You can use the following python script to access the content:

with open('RawRoads.txt') as roadsFile:
    for line in roadsFile.readlines():
        road = [tuple(map(lambda x:int(float(x)*1e5), coord.split(','))) for coord in line.strip().split(' ')]

or else:

import urllib

url = "https://gist.githubusercontent.com/heltonbiker/ca043f8ee191db5bf8349b1b7af0394c/raw/RawRoads.txt"

lines = urllib.urlopen(url).readlines() 
for line in lines:
    # you got the idea

Solution

  • Let's not get too brutish. I think we can do well by building a simple list of lists, such that edge[i] is a list of up to three elements, the nodes to which node i is connected. If your node numbers are dense and start near 0, you can use a list; in case they're not, I'll use a directory.

    I build a list from edges.txt in the form of

    edge_list = [(1,2), (2,3), (3,5), (2, 23), (23,345), (23,11), ...]

    Now build the two-way edge reference directory:

    Next, identify the special nodes, those with an order other than 2: intersections and map edges. Then we pick one and build a segment until we hit another.

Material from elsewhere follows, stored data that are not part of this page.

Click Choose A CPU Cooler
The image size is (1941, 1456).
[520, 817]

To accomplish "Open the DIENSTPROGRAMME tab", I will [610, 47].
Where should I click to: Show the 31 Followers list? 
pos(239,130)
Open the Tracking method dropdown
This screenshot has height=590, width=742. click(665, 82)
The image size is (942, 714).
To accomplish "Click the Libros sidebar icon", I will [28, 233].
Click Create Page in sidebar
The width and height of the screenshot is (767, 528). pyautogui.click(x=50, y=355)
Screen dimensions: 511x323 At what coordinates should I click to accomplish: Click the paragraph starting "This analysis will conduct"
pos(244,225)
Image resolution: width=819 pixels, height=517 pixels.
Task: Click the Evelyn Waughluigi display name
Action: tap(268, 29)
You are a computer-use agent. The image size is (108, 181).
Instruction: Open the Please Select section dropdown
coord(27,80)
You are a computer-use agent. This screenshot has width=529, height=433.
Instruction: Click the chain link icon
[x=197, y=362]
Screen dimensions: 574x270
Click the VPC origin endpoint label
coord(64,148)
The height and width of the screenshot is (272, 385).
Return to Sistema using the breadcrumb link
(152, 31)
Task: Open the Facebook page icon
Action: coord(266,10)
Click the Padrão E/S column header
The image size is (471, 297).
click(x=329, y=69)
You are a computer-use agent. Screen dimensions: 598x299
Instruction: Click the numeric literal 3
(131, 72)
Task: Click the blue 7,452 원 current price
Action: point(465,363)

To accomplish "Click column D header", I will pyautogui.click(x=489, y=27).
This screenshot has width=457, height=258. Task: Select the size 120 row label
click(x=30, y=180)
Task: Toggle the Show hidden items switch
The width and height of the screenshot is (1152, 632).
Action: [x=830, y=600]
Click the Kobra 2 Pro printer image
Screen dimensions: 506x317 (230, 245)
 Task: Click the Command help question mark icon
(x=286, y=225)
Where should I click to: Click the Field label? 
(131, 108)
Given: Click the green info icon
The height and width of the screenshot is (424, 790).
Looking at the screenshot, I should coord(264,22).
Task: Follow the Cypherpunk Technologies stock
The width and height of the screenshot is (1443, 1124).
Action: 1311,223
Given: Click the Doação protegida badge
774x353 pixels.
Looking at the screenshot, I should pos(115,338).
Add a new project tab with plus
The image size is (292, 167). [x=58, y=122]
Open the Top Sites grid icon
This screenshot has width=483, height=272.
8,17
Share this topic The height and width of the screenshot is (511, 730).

    # Dictionary of edges, indexed in both directions by node number.
    edge = {}
    
    # Ingest the data and build teh dictionary
    with open("edges.txt") as efile:
        for line in efile:
            eid, src, dst = line.strip().split(';')
            src = int(src)
            dst = int(dst)
    
            for key, val in [(src, dst), (dst, src)] :
                if key in edge:
                    edge[key].append(val)
                else:
                    edge[key] = ([val])
    print "edge dictionary has entries:", len(edge)
    
    # Identify endpoint nodes: order other than 2
    end_ct = 0
    print "Endpoint Nodes"
    endpoint = []
    for src, dst in edge.iteritems():
        if len(dst) != 2:
            print len(dst), src, dst
            endpoint.append(src)
            end_ct += len(dst)
    print end_ct, "road ends"
    
    atlas = []    # List of roads, each a list of nodes
    
    # Build roads between the identified endpoints
    # Pick the first endpoint in the remaining list.
    # Move to the first-listed adjacent node.
    # Keep going until we hit another node on the endpoint list.
    while len(endpoint) > 0:
        here = endpoint[0]
    #   print "Road starting at", here, edge[here]
    
        # Pick a first step and consume the edge
        next = edge[here].pop(0)
        edge[next].remove(here)
        road = [here, next]
    
        # If that's the last connection to the node, remove that node from the endpoints list.
        if len(edge[here]) == 0:
            del endpoint[0]
            del edge[here]
        # Special case for a one-segment road; endpoint entry of "next" is removed after the loop
        if len(edge[next]) == 0:
            del edge[next]
    
        # Consume edges until we reach another endpoint.
        debug = False
        while next not in endpoint:
            here = next
            next = edge[here].pop(0)
            edge[next].remove(here)
            road.append(next)
            if len(edge[next]) == 0:
                del edge[next]
    #           print "removing node", next
    
        if next not in edge:
            endpoint.remove(next)
    #       print "removing endpoint", next
    
        print "\nRoad from", road[0], "to", road[-1], ':\n\t', road
        atlas.append(road)
    
    print "\n", len(atlas), "roads built"
    # print "edge dictionary still has entries:", len(edge)
    

    EDIT FROM OP:

    It worked, it's fast and correct, and I find it deserves a visualization:

    import matplotlib.pyplot as plt
    
    for road in atlas:
        path = [nodesdict[i] for i in road]
        lons, lats = zip(*path)
        plt.plot(lons, lats)
    
    plt.grid()
    plt.axis('equal')
    plt.show()